The nearly three-month-long farmers’ protests continue, even as the Narendra Modi government isn’t conceding to their demand to repeal its three agricultural reform laws. But the impact of the stir — which has also acquired political colour, with parties such as the Congress and Rashtriya Lok Dal holding kisan mahapanchayat rallies — is already being felt. Government agencies, last year, procured a record 52 million tonnes (mt) of milled rice and 39 mt of wheat, whose combined minimum support price (MSP) value was Rs 2,16,988 crore. Those all-time-highs are set to be surpassed this year. Rice purchases in the 2020-21 kharif marketing season (October-September) have so far been 15.4 per cent higher than for the same period last year. This story is likely to be repeated in wheat, where the new crop — which looks yet another bumper one, on the back of excellent rains and favourable winter temperatures — will start arriving in the mandis from late-March.
There are clear political pressures driving the massive buying.
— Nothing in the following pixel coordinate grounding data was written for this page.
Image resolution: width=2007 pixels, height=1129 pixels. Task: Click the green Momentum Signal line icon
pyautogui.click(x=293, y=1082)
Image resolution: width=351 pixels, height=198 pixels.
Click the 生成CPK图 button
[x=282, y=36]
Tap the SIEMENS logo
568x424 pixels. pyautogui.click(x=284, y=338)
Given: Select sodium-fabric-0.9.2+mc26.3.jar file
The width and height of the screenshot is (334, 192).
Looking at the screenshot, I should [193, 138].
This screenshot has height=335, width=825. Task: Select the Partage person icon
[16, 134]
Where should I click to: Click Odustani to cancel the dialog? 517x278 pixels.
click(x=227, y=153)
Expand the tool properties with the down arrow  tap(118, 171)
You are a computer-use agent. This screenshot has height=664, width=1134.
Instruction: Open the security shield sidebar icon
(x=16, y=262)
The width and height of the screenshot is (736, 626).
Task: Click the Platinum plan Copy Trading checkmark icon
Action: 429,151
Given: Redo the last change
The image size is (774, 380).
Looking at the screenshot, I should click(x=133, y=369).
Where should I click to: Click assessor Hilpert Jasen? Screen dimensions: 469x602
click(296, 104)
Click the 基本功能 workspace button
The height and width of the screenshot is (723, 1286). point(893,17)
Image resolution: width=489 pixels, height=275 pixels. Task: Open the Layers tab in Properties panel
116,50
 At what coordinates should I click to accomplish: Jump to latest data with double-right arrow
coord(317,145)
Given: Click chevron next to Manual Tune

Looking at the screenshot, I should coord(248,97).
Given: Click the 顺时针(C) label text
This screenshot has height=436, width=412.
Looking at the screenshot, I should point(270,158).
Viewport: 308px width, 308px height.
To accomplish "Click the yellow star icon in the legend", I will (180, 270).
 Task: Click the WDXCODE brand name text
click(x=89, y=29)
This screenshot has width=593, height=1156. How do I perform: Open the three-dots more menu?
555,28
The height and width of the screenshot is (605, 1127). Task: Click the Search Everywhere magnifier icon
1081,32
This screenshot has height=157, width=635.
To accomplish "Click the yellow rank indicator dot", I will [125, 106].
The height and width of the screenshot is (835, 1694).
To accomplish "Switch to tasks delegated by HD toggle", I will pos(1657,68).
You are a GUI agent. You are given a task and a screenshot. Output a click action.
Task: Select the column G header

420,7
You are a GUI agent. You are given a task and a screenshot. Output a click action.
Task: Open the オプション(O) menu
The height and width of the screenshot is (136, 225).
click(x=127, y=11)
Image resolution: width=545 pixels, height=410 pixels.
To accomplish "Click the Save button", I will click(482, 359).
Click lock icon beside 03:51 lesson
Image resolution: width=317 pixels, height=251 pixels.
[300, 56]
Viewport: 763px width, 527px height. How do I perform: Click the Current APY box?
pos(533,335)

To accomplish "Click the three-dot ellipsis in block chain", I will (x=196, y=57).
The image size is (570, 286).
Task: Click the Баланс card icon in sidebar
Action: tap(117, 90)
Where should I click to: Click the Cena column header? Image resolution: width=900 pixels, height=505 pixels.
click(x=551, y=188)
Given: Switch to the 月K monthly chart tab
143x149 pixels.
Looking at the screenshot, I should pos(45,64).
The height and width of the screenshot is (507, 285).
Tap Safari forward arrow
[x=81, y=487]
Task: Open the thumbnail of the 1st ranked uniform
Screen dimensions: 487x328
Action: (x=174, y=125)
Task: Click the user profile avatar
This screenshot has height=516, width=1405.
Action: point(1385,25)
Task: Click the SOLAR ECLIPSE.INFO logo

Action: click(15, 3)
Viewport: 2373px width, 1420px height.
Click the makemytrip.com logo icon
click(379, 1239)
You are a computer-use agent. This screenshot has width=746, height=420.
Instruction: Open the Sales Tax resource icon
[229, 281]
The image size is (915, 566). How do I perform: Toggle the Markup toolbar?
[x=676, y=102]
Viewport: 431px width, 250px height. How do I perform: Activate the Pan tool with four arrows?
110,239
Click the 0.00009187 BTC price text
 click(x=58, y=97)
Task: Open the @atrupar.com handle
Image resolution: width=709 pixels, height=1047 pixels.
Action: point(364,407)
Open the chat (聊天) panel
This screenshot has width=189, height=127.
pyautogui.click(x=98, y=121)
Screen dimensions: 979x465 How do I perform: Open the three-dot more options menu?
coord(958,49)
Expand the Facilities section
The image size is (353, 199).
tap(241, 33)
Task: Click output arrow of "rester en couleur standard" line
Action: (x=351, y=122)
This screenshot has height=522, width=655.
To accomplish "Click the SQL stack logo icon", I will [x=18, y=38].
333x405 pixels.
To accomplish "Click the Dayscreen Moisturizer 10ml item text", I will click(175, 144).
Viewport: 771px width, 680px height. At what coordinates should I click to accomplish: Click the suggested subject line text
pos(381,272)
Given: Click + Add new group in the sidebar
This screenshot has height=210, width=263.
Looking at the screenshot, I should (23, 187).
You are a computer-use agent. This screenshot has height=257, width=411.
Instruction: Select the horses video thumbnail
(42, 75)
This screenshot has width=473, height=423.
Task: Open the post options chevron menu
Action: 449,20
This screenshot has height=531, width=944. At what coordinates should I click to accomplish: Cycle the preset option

The Modi government wants to dispel any apprehensions that its reform laws are aimed at ending the existing regime of MSP-based procurement through state-regulated mandis. Finance Minister Nirmala Sitharaman’s latest Union Budget speech had a section detailing the significant increase in official purchases of not just cereals, but even pulses and cotton, under the present government. PM Modi himself has repeatedly emphasised that “MSP was there, is there and will remain in future”. Also, the biggest jump in rice procurement this time — from 10.9 mt to 13.6 mt — has taken place in Punjab, where the protests against the farm laws have been the loudest.
But this apparent bending-over-backwards effort to pacify angry farmers isn’t going to be costless. At 82.2 mt on February 1, total public stocks of rice and wheat were above the 75.2 mt level a year ago and could cross 100 mt by June. The COVID-19 lockdown afforded an opportunity last year to give out large quantities of grain from the Food Corporation of India’s warehouses free of cost, in addition to the regular subsidised sales at Rs 2-3/kg under the National Food Security Act. Such liquidation options aren’t available this year, save in the event of drought or a fresh pandemic. The FCI’s granaries will, then, overflow further, even as its economic cost of procuring, storing and distributing wheat and rice is projected to touch Rs 30 and Rs 43 per kg, respectively. This is unsustainable. It raises a related point: Has the Modi government expended too much political capital on the farm laws, wherein any movement now on capping MSP purchases and replacing price with income support for farmers is ruled out? These reforms, along with deregulating urea prices or phasing out distortionary subsidies on water and electricity, may well be put on the backburner.